REQUIRED WORK:
Below are the entries. Print only the lines starting at the one with "How do I perform: Click" and ending at the one with "The width and height of the screenshot is (1236, 637).", exactly, with no pictures.

Collected data
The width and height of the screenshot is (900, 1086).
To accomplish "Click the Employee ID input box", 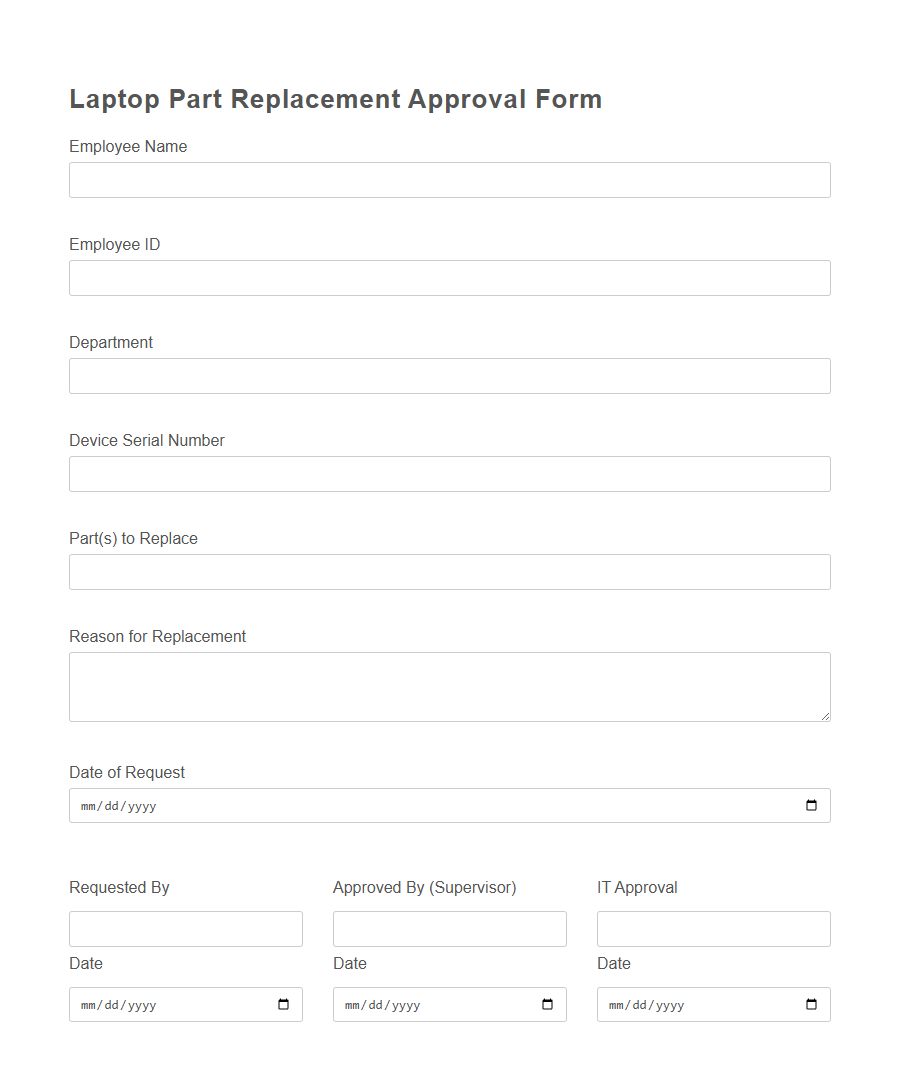I will pos(449,278).
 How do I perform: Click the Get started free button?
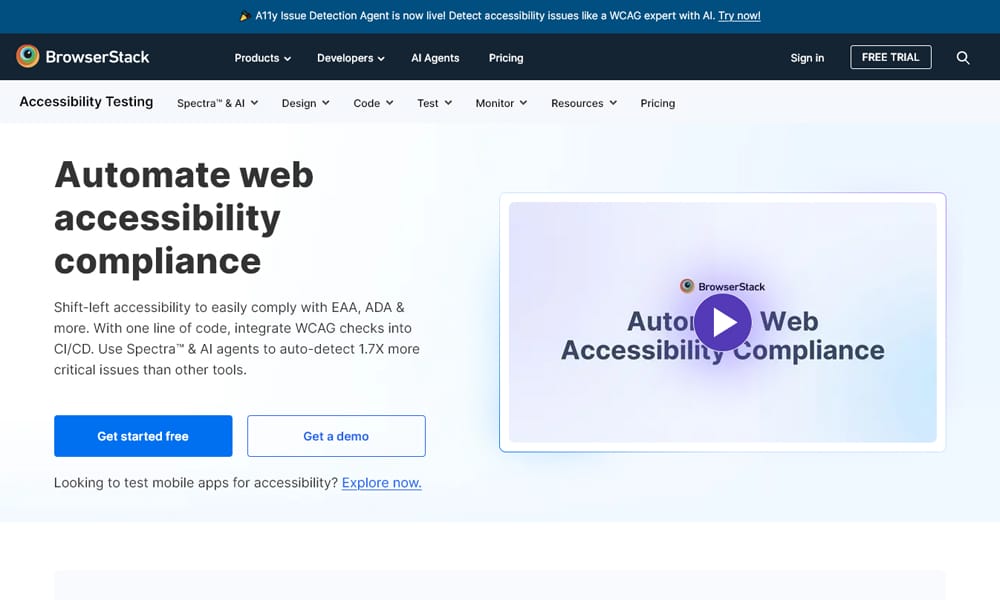click(143, 436)
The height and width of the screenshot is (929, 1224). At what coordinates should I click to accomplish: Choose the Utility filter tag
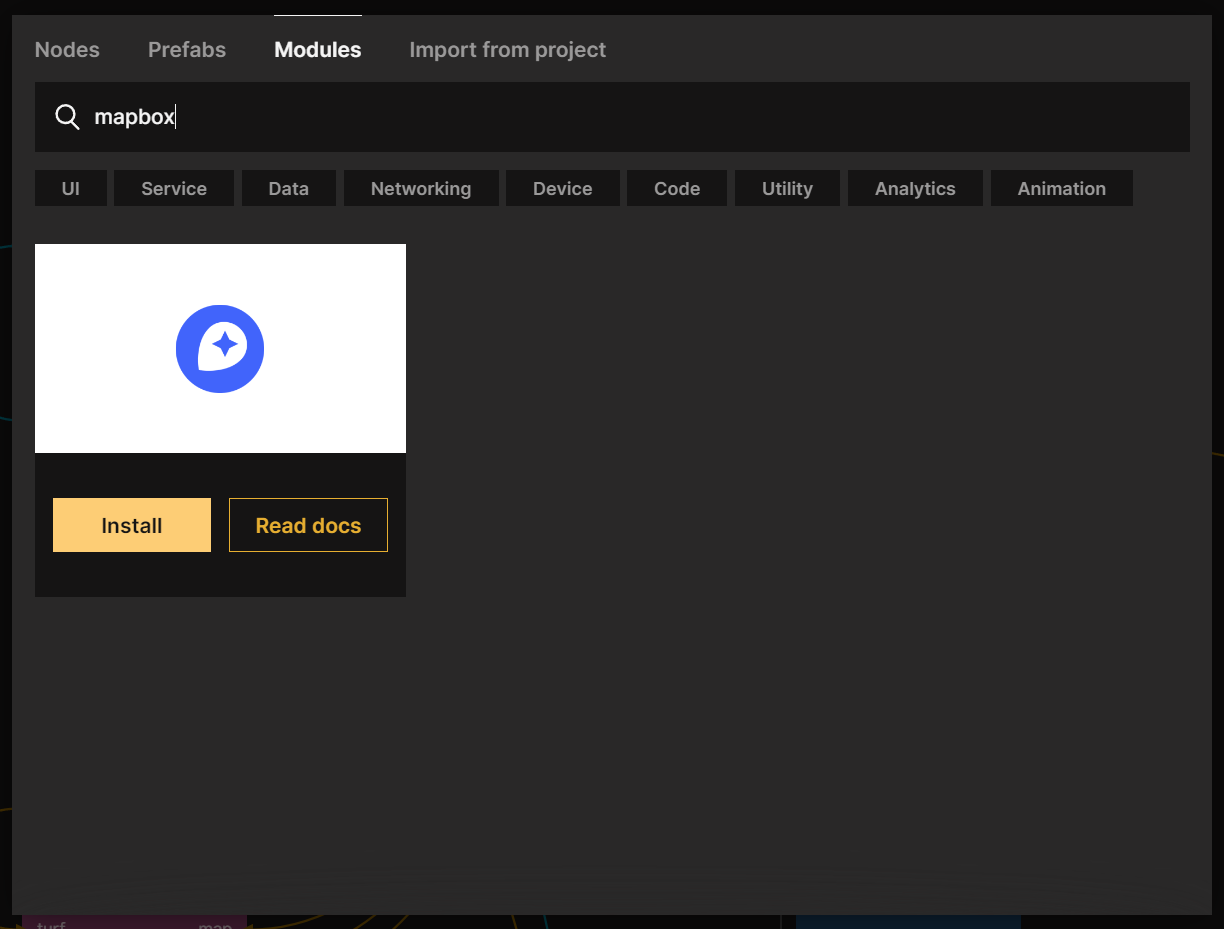click(787, 189)
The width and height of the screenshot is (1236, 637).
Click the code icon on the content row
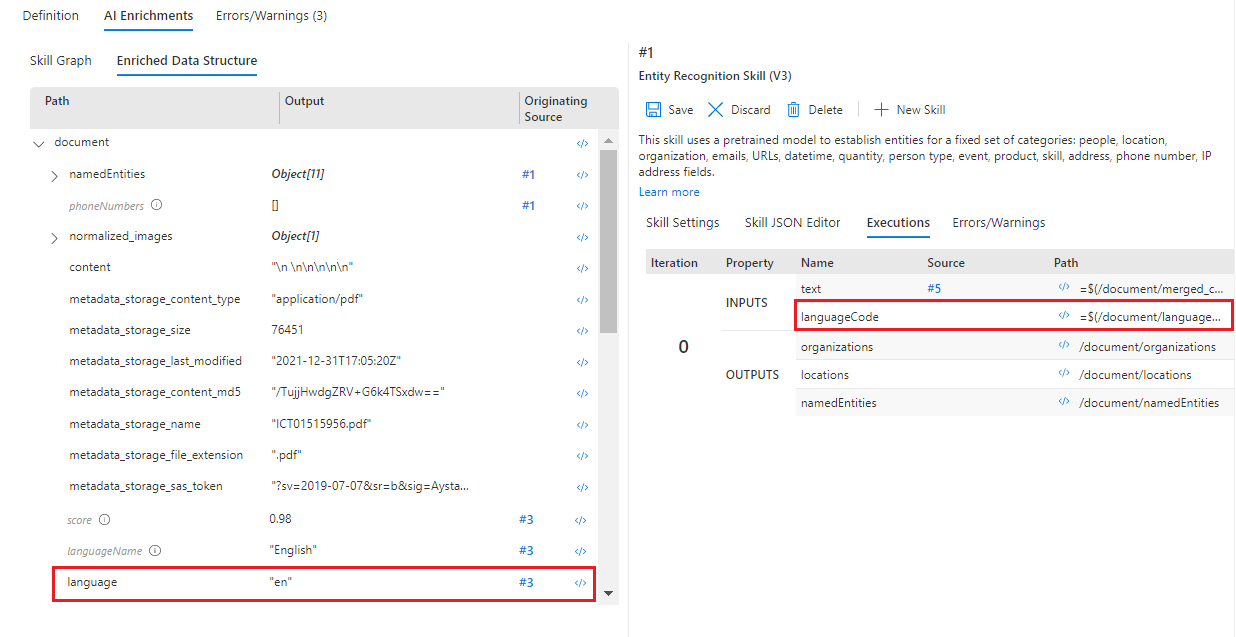click(x=581, y=268)
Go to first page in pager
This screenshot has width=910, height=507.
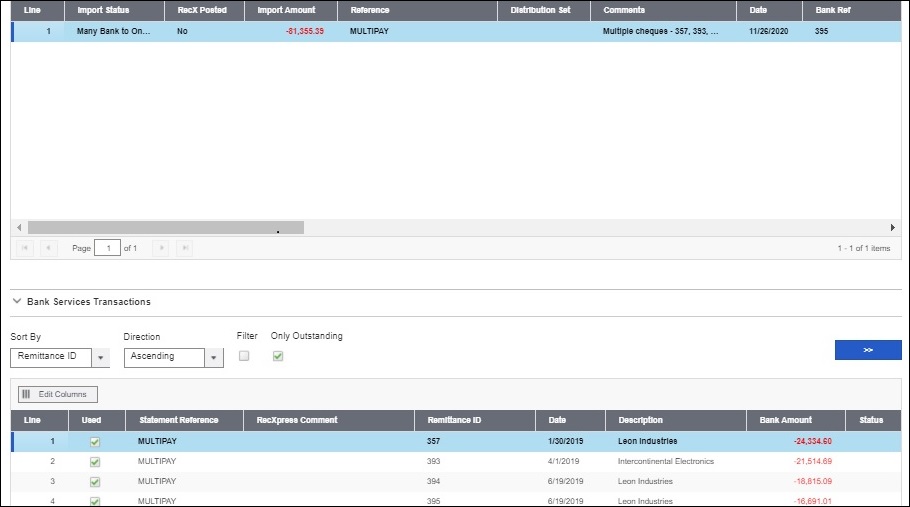24,248
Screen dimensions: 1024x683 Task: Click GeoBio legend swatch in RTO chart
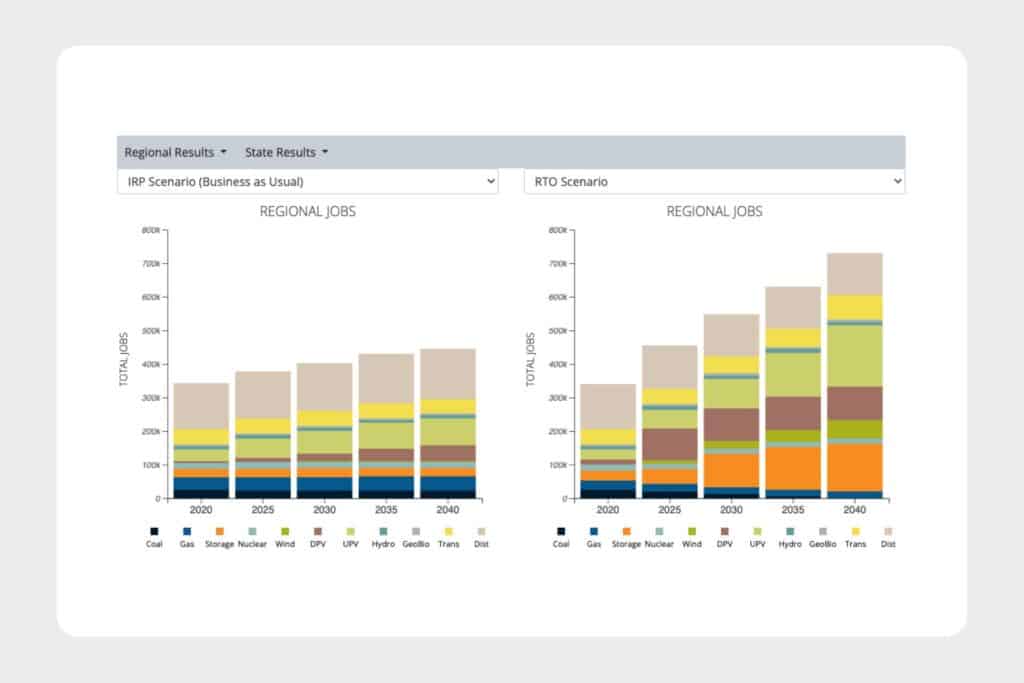click(823, 531)
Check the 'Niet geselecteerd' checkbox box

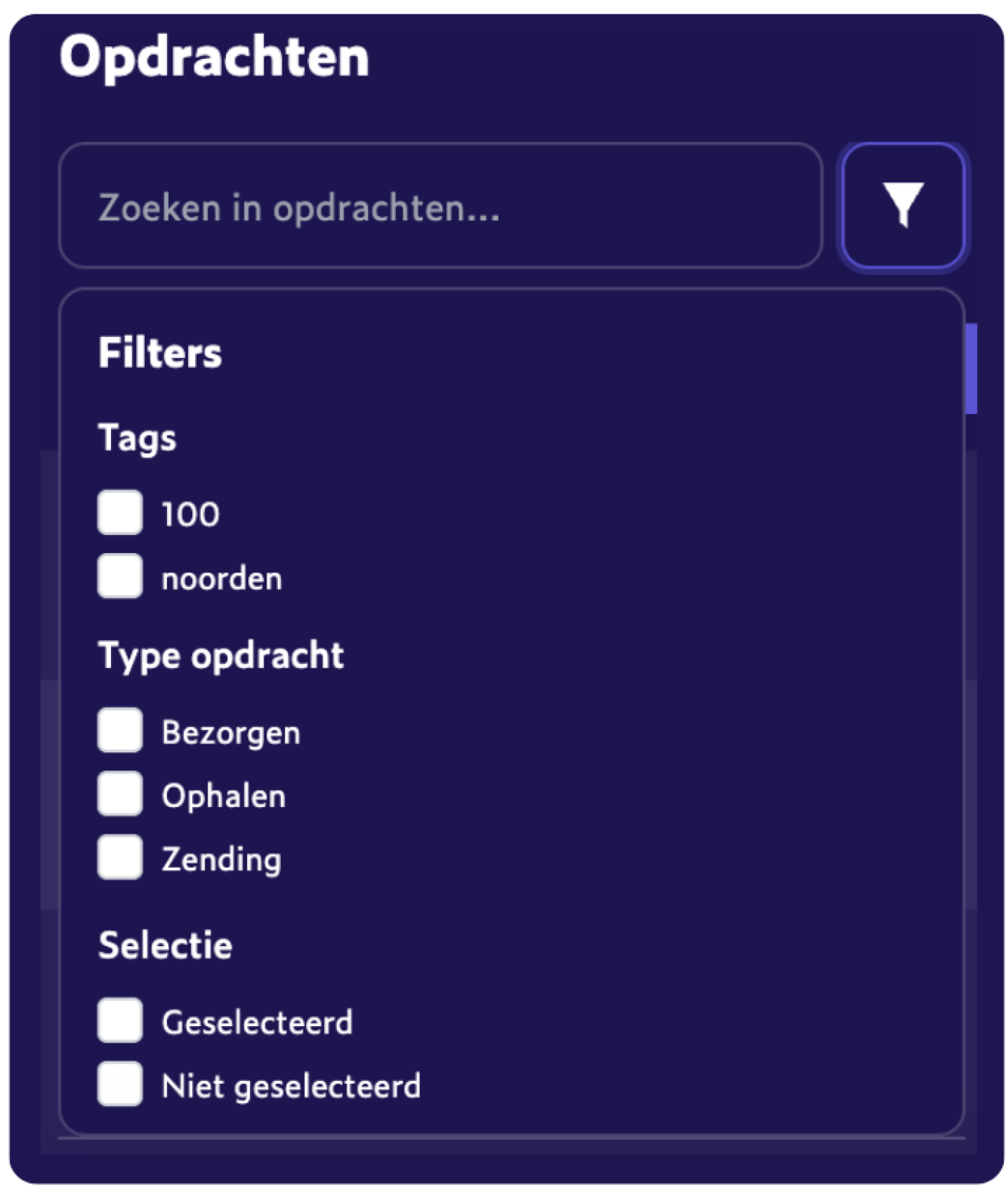[120, 1084]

RESPONSE TO THIS TASK:
 How do I perform: Click the Get started free button?
click(143, 436)
The height and width of the screenshot is (929, 1224). At what coordinates should I click to accomplish: Choose the Utility filter tag
click(787, 189)
The width and height of the screenshot is (1236, 637).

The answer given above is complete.